# start of Supplied data
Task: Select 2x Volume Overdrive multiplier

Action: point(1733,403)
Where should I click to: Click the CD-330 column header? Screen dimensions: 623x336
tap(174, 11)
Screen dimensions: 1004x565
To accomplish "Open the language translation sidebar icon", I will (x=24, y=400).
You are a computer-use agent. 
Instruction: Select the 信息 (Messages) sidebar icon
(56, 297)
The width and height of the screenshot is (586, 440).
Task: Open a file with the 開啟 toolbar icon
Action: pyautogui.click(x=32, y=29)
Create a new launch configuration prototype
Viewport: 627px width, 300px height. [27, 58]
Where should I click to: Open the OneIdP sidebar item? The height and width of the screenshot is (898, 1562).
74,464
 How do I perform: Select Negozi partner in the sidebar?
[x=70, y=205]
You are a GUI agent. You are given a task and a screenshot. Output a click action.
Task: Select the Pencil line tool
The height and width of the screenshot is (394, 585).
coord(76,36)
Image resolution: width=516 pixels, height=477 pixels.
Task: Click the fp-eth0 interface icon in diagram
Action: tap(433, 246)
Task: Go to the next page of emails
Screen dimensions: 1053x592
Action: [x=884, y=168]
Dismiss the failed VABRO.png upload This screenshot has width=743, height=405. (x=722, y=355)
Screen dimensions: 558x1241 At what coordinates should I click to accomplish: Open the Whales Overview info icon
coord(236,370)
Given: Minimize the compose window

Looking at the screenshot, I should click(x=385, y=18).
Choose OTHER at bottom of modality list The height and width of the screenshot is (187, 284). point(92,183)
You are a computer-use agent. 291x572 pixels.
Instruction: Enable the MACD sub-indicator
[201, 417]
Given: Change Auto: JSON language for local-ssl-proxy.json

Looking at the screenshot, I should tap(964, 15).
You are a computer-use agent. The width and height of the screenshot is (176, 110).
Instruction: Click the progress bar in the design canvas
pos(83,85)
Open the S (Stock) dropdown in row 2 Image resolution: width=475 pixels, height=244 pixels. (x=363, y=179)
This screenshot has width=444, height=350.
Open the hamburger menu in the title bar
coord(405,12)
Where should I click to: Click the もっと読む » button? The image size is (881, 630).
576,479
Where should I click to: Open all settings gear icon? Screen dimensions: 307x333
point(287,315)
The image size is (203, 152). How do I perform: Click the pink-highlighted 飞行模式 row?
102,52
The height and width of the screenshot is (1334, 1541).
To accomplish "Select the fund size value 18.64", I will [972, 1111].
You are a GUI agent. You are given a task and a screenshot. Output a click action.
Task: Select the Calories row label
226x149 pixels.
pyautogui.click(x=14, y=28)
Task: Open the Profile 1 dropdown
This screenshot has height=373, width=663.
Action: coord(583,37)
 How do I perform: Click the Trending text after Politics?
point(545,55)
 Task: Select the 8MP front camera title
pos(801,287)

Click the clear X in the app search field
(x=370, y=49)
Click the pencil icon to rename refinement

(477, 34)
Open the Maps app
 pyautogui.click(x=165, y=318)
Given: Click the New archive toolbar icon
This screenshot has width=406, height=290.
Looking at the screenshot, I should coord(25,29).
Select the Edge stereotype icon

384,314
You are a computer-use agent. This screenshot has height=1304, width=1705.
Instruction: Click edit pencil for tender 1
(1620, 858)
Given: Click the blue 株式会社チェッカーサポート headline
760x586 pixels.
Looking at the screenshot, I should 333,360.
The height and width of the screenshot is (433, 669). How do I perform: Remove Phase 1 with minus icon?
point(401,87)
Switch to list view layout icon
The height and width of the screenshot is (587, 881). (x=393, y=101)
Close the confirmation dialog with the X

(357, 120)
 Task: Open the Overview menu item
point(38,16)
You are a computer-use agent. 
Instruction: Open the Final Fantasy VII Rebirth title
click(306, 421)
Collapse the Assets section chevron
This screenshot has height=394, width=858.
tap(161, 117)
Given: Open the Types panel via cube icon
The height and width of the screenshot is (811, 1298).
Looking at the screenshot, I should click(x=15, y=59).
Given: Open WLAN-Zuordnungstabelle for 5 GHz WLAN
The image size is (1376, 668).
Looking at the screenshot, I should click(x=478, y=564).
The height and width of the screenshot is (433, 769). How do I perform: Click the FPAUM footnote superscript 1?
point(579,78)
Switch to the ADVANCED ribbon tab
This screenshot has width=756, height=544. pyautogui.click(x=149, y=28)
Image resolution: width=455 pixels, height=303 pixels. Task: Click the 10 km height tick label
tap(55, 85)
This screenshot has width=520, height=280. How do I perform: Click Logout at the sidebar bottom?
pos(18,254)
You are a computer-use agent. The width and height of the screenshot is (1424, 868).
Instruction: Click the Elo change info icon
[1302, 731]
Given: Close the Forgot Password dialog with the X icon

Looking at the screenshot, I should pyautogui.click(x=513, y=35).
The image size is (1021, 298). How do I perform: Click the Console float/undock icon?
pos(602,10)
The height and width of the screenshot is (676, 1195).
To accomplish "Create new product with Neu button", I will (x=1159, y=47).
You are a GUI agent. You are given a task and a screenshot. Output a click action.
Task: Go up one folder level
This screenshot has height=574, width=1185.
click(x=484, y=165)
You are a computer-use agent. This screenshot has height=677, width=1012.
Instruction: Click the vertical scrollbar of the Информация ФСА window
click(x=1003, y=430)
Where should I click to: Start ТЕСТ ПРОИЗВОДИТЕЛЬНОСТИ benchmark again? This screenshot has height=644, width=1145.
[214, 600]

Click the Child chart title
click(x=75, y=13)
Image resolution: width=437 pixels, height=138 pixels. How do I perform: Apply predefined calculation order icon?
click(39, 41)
# end of Supplied data
Objective
Pull out every line of the records above that contains the word "Close".

Expected answer
Close the confirmation dialog with the X
Given: Close the Forgot Password dialog with the X icon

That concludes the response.